Print everything from the line containing "Task: Open the notifications bell" down to the line containing "Task: Click the", with both of those lines included, reproducing each one exactly.

Information provided:

++++++++

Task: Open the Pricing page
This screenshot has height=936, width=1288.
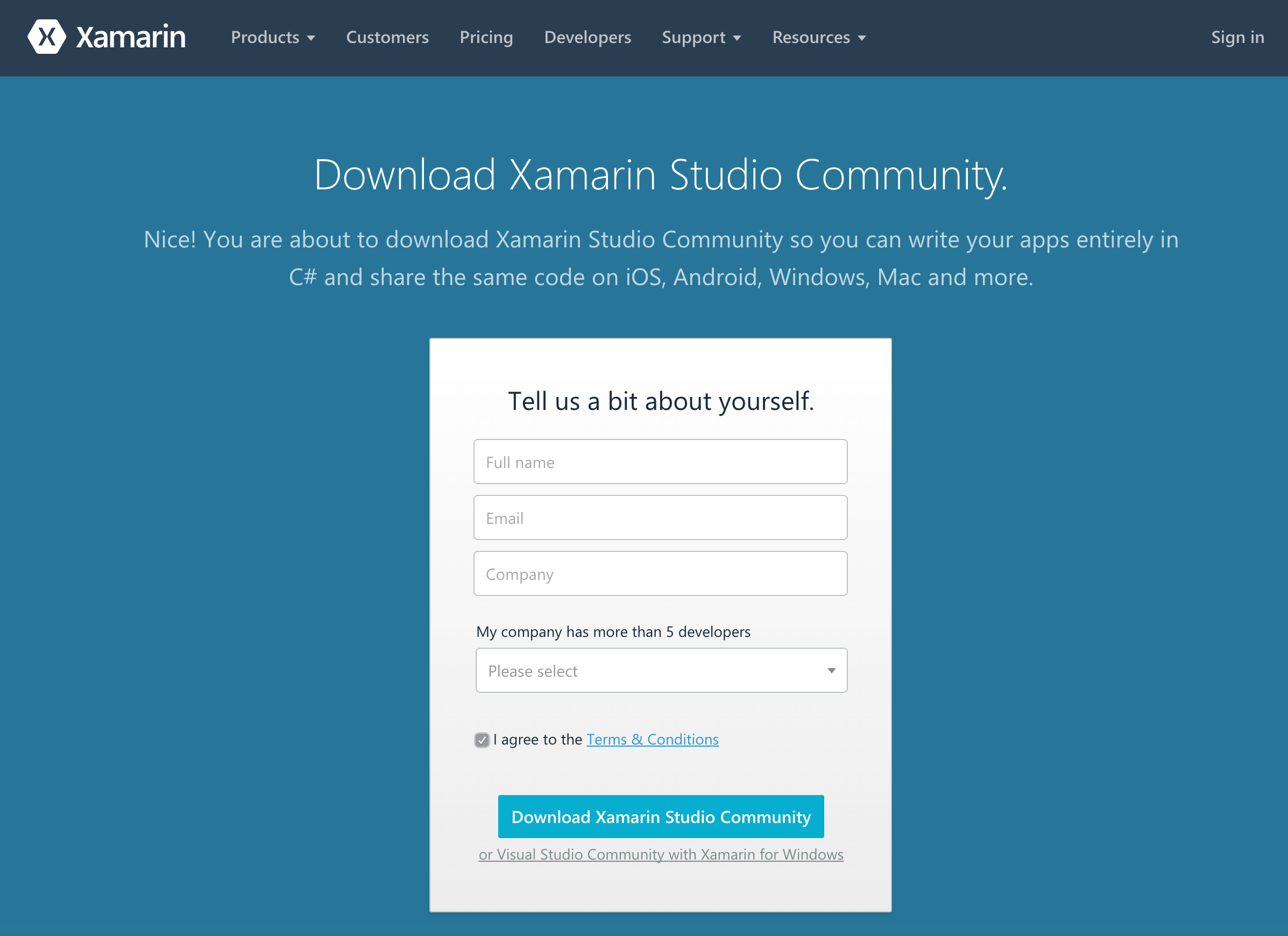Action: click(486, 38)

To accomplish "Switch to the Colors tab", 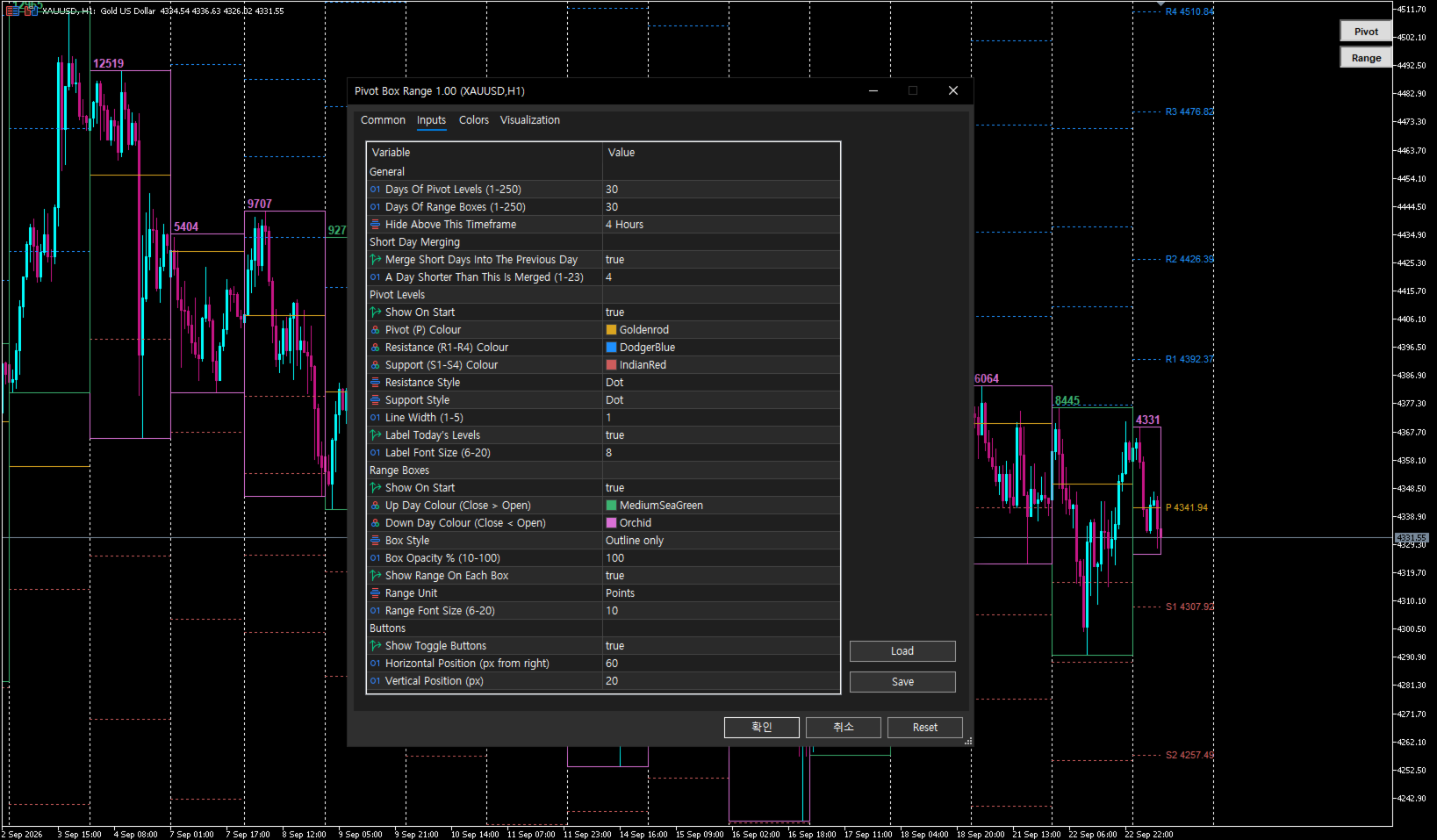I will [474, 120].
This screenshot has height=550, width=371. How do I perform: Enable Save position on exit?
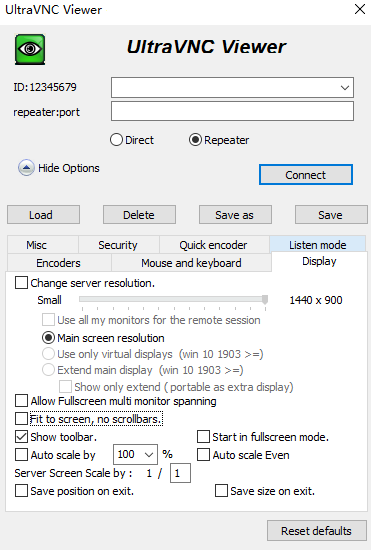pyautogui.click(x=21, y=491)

++++++++

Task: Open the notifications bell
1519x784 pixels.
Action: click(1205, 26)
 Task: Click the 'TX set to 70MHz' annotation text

++++++++

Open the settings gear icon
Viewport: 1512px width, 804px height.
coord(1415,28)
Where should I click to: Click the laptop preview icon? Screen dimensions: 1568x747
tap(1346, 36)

++++++++

Reply:
Task: Open the notifications bell
1519x784 pixels.
Action: click(1205, 26)
 Task: Click the 'TX set to 70MHz' annotation text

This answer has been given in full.